Excerpted passage -
######

Turck: Better measurement helps clarify operational goals
A clearer focus thanks to KPI has allowed Turck to focus their efforts on ways to improve the company
After 27 years in manufacturing, Chris Kafer has seen a great deal of change. As Turck Inc.’s director of operations, Kafer now must help move the company’s processes forward. He spoke of those challenges with Plant Engineering.
Plant Engineering: Now that the recession is behind us, what are the lessons you learned about your operations, your workers, and manufacturing?
Chris Kafer: The recession displayed for us the need to better understand our operations—better in terms of our costs, capabilities, and resources. We quickly learned better measurements of our performance through Key Performance Indicators enabled us to use that information to focus our efforts on what really made a difference.
We learned our organization is very resilient. Great ideas came from all parts of our team. Everyone was willing to try new things and be creative. This proved to be a huge advantage when our business turned up almost as fast as it had turned down.
PE: Why are you optimistic about your own manufacturing operation?

######

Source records
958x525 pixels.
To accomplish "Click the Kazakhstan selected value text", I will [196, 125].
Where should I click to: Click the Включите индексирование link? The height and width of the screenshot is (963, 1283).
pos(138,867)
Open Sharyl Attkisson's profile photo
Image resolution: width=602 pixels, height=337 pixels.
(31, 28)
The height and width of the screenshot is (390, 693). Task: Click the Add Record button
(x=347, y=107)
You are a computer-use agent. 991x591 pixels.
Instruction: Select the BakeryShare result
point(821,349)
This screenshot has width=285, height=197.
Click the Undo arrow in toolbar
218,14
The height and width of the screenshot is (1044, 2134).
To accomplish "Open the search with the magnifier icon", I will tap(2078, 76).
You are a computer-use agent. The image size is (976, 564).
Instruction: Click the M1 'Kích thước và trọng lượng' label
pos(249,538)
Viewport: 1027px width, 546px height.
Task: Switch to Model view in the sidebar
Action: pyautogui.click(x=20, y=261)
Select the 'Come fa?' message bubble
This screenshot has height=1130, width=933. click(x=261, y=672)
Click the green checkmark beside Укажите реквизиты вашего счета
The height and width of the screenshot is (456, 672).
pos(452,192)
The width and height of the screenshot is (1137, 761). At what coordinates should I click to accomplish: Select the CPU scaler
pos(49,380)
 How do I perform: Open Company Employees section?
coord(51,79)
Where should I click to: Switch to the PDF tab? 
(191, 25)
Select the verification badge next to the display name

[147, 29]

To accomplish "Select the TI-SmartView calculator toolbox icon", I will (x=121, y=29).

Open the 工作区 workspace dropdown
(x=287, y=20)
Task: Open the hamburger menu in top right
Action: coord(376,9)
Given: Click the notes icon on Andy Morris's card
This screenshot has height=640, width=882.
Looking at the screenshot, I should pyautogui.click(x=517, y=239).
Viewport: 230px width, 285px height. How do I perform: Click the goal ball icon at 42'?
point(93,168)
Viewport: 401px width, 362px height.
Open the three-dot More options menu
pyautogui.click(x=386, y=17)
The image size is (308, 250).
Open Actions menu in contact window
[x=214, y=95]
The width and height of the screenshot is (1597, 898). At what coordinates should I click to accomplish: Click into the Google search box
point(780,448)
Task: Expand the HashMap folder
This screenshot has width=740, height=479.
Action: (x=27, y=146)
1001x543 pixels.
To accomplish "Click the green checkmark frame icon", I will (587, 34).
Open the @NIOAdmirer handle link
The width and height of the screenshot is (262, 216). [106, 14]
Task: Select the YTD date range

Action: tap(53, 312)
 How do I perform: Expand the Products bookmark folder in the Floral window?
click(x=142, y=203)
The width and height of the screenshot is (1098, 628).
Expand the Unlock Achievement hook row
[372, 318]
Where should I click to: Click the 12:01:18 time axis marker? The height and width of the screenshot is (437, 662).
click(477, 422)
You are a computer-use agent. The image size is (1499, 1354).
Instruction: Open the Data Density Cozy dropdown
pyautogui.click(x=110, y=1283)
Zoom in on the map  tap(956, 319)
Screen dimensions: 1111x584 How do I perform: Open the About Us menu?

######

What you need to do -
**a.** According to the interview with Turck's director of operations, how many years has Chris Kafer spent in manufacturing?
**b.** Turn the entries from the start of the source records through the line containing "Action: coord(376,9)" into a Markdown table with a Row column for the row number and a Line column for the line. Leave out blank lines.
The interview text has no connection to the source records.

Responses -
**a.** 27 years.

**b.**
| Row | Line |
|---|---|
| 1 | 958x525 pixels. |
| 2 | To accomplish "Click the Kazakhstan selected value text", I will [196, 125]. |
| 3 | Where should I click to: Click the Включите индексирование link? The height and width of the screenshot is (963, 1283). |
| 4 | pos(138,867) |
| 5 | Open Sharyl Attkisson's profile photo |
| 6 | Image resolution: width=602 pixels, height=337 pixels. |
| 7 | (31, 28) |
| 8 | The height and width of the screenshot is (390, 693). Task: Click the Add Record button |
| 9 | (x=347, y=107) |
| 10 | You are a computer-use agent. 991x591 pixels. |
| 11 | Instruction: Select the BakeryShare result |
| 12 | point(821,349) |
| 13 | This screenshot has width=285, height=197. |
| 14 | Click the Undo arrow in toolbar |
| 15 | 218,14 |
| 16 | The height and width of the screenshot is (1044, 2134). |
| 17 | To accomplish "Open the search with the magnifier icon", I will tap(2078, 76). |
| 18 | You are a computer-use agent. The image size is (976, 564). |
| 19 | Instruction: Click the M1 'Kích thước và trọng lượng' label |
| 20 | pos(249,538) |
| 21 | Viewport: 1027px width, 546px height. |
| 22 | Task: Switch to Model view in the sidebar |
| 23 | Action: pyautogui.click(x=20, y=261) |
| 24 | Select the 'Come fa?' message bubble |
| 25 | This screenshot has height=1130, width=933. click(x=261, y=672) |
| 26 | Click the green checkmark beside Укажите реквизиты вашего счета |
| 27 | The height and width of the screenshot is (456, 672). |
| 28 | pos(452,192) |
| 29 | The width and height of the screenshot is (1137, 761). At what coordinates should I click to accomplish: Select the CPU scaler |
| 30 | pos(49,380) |
| 31 |  How do I perform: Open Company Employees section? |
| 32 | coord(51,79) |
| 33 | Where should I click to: Switch to the PDF tab?  |
| 34 | (191, 25) |
| 35 | Select the verification badge next to the display name |
| 36 | [147, 29] |
| 37 | To accomplish "Select the TI-SmartView calculator toolbox icon", I will (x=121, y=29). |
| 38 | Open the 工作区 workspace dropdown |
| 39 | (x=287, y=20) |
| 40 | Task: Open the hamburger menu in top right |
| 41 | Action: coord(376,9) |